Nuccio Ordine gli ha dedicato un saggio magistrale, La cabala dell’asino (nuova edizione accresciuta, La Nave di Teseo, 2017) in cui dimostra come attraverso un complesso gioco di suggestioni ermetiche Bruno riscatti l’asino dalle mortificazioni della favolistica e dai pregiudizi, per farne un simbolo di sapienza profonda, il titolare di virtù morali quali il coraggio, la pazienza, l’umiltà e il cuore puro: le sue grandi orecchie diventano emblema di una prodigiosa capacità di ascolto. Di qui parte la critica alle chiusure che hanno portato il cristianesimo ad arroccarsi in un rigido dogmatismo; ma anche agli scettici che negano ogni possibilità di conoscere il mondo, a tutti coloro che impediscono il libero sviluppo di una conoscenza in libero e continuo divenire.

 

Esistono insomma una asinità negativa (arroganza, ignoranza, pedanteria)  e una positiva (fatica, tolleranza, consapevolezza dei propri limiti), da ricomporre in una scienza universale capace di ricostruire il disegno dell’armonia che regge i mondi infiniti.

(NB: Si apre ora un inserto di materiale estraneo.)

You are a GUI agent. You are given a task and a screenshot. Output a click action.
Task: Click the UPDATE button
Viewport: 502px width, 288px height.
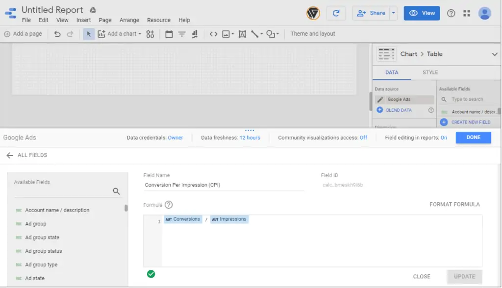click(464, 276)
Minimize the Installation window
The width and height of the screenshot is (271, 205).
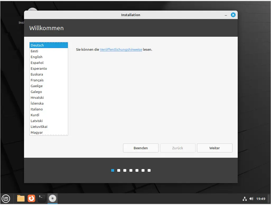(226, 15)
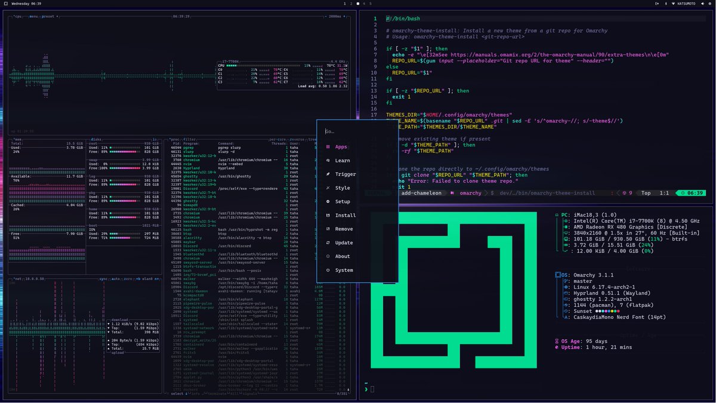Select the Learn icon in launcher menu

coord(328,161)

La “dotta ignoranza” dell’asino è l’umiltà di chi sa di non sapere e tuttavia persegue in umiltà le propria ricerca.

 

Profetico, vaticinante, ispirato, l’asino si fa portavoce di una dottrina della trasmigrazione delle anime legata all’eternità del principio vitale, all’unità indissolubile di spirito e materia.

 

Alla natura divina e bestiale dell’asino corrisponde l’immagine dell’uomo che deve tentare una mediazione tra bestialità e divinità. Bruno si serve dell’asino per parlarci di una verità fluida, flessibile, aperta, in continua evoluzione, che noi oggi avvertiamo particolarmente vicina alla nostra sensibilità.

 

Il tormentato filosofo di Nola apprezzerebbe i versi che un poeta contemporaneo, il palestinese Mahmoud Darwish, ha dedicato al suo e nostro caro asino: “Il migliore spettatore sulla scena mondiale è l’asino./ Un animale pacifico e saggio che affetta stupidità,/ ma egli è paziente e più intelligente di noi/ nel modo distaccato e calmo con cui contempla/ lo svolgersi del progresso e della storia./ Gli eserciti gli marciano accanto e le bandiere cambiano,/ come gli uccelli dipinti su di esse./ E intanto lui guarda indifferente”.